という考えが書かれていました。なんだか、今の状況に通じるものを感じますね・・・・。
全員にワクチンをいきわたらせるにはワクチンがたりない、それならどうするか・・?という今後の解決策を考える議論の中でエッセンシャルワーカーという言葉は生まれてきたようです。
ちょっとよりみち。の補足
上のサイトの情報によると、1976年の豚インフルエンザ問題は、アメリカで1人の兵隊さんが突然感染し、すぐにお亡くなりになってしまったことから始まったのだそう。その後、その兵隊さんの仲間500人以上が豚インフルエンザに感染していることがわかり、「昔はやったスペイン風邪(世界中で1億人以上が死んでしまったとてもひどい風邪です)」と同じようになるのでは!?との不安から、そのときに効果があるとされていたワクチンをなにがなんでも、国民全員に!という運動が起こったのだそうです。
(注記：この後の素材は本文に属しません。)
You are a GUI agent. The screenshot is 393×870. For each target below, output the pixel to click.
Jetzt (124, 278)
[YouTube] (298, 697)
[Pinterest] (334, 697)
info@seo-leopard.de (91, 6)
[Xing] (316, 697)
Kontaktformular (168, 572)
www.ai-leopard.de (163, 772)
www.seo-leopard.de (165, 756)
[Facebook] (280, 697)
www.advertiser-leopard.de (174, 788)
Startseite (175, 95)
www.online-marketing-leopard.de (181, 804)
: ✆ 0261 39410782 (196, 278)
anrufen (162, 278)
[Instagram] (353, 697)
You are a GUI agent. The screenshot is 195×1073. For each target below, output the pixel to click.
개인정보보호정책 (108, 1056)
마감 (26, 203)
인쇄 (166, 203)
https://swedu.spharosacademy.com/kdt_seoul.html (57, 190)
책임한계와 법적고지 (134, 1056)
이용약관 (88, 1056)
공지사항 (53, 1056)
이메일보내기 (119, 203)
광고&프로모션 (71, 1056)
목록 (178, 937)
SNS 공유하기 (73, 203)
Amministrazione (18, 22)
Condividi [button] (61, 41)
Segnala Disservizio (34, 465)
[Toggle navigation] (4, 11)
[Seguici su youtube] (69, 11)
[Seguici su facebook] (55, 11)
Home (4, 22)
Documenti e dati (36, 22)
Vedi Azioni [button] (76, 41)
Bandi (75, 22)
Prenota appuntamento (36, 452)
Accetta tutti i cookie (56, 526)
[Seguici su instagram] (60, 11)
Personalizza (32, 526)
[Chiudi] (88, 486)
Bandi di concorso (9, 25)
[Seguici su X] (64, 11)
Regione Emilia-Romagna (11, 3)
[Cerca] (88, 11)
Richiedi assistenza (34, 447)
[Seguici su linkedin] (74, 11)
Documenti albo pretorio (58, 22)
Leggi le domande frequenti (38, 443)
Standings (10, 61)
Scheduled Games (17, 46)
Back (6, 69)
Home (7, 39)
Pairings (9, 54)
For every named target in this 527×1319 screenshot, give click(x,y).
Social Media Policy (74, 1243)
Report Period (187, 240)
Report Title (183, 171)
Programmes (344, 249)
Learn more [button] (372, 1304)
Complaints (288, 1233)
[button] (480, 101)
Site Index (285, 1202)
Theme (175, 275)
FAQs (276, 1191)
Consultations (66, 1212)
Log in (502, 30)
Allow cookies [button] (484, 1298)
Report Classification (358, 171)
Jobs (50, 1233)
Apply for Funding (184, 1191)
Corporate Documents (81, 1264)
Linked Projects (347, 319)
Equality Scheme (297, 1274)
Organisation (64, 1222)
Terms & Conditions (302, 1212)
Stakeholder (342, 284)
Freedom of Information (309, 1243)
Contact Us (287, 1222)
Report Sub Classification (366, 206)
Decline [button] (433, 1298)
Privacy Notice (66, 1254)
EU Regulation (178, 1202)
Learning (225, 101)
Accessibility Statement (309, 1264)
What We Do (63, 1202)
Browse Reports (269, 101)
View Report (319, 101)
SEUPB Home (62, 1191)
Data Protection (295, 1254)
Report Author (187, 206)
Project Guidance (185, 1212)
でも、たくさんのお金をかけてたくさんの人にワクチンをがんばって打ったにも関わらず、今後はワクチンの副作用(薬を作った人が望んていなかったこと)で30人以上の人が亡くなってしまった・・。けっきょく、豚インフルエンザで亡くなったのはその兵隊さん1名だったのに・・・。という、苦い経験がアメリカにはあったのだそうです。
そんな苦い経験があったからこそ、ワクチンに対して、
安全かどうか?本当にその人に必要なのか?を確認する議論が生まれたのかもしれませんね。